Esta advertencia revela cómo los sistemas de salud, en su afán por estandarizar y controlar, han desdibujado la dimensión humana tanto del paciente como del profesional. Aunque en los últimos años se han promovido entornos más inclusivos y amables para quienes reciben atención, el reconocimiento de la humanidad del personal clínico sigue siendo una deuda pendiente. Los espacios laborales pueden parecer más agradables, pero pocas veces ofrecen condiciones reales para que los equipos de salud expresen su vulnerabilidad, reciban apoyo emocional o sean vistos más allá de su rol técnico.

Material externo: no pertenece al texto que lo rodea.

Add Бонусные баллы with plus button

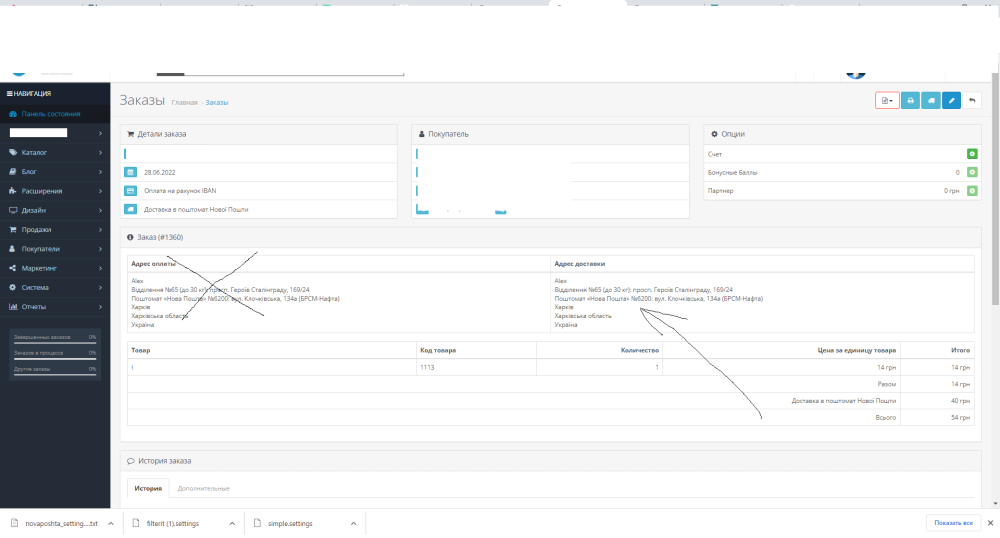point(972,172)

Desde una mirada filosófica que trasciende disciplinas, Michel Foucault afirmaba:

“Donde hay poder, hay resistencia.”


En el ámbito sanitario, esta idea cobra especial relevancia. Las estructuras jerárquicas y rígidas que organizan el trabajo clínico tienden a perpetuar el control y el silencio. Lo conocido —los protocolos, las metas, la productividad— se convierte en refugio frente al miedo de mostrar la propia fragilidad. Y cuando no existen espacios seguros para resistir desde el cuidado, la desconexión emocional se instala como mecanismo de defensa.


El silencio que envuelve al profesional de la salud no es casual, ni inevitable. Es el resultado de culturas laborales que priorizan la eficiencia por sobre el bienestar, y que aún temen a la vulnerabilidad como si fuera debilidad. Pero este silencio tiene consecuencias: deteriora el bienestar de quienes cuidan y, con ello, la calidad del cuidado que reciben las personas.

Humanizar al profesional de la salud no es un gesto simbólico ni una tendencia pasajera. Es una urgencia ética. Es reconocer que detrás de cada diagnóstico, evaluación y tratamiento hay alguien que también necesita ser escuchado, sostenido y acompañado. Cuidar al que cuida es posible —y transforma.